BEGIN
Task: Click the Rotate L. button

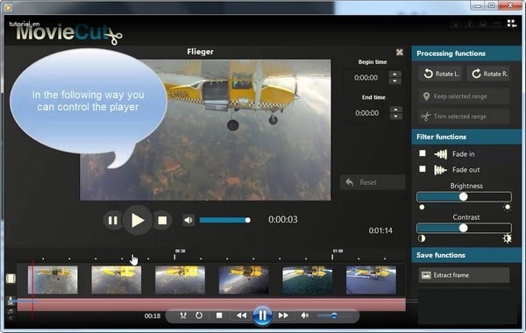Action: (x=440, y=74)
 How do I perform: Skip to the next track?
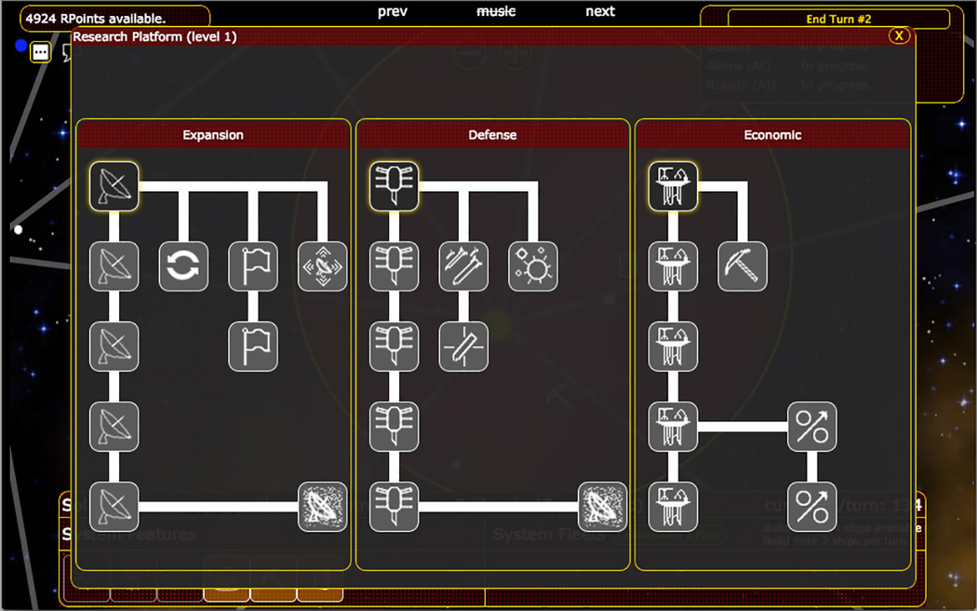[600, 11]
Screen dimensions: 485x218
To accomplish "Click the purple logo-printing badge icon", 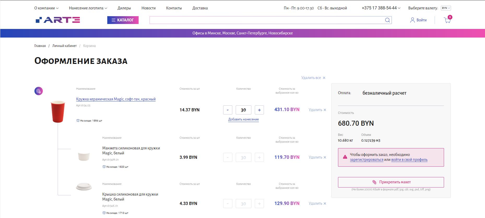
END
BEGIN
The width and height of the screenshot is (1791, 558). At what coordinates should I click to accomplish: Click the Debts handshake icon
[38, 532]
END
**Work order:** Repeat exactly the lines above, beginning at the one containing "Task: Click the Rotate L. button" and ending at the one containing "the purple logo-printing". Do not carry over any pictures.

**Answer to this task:**
Task: Click the Rotate L. button

Action: (x=440, y=74)
 How do I perform: Skip to the next track?
[600, 11]
Screen dimensions: 485x218
To accomplish "Click the purple logo-printing badge icon", 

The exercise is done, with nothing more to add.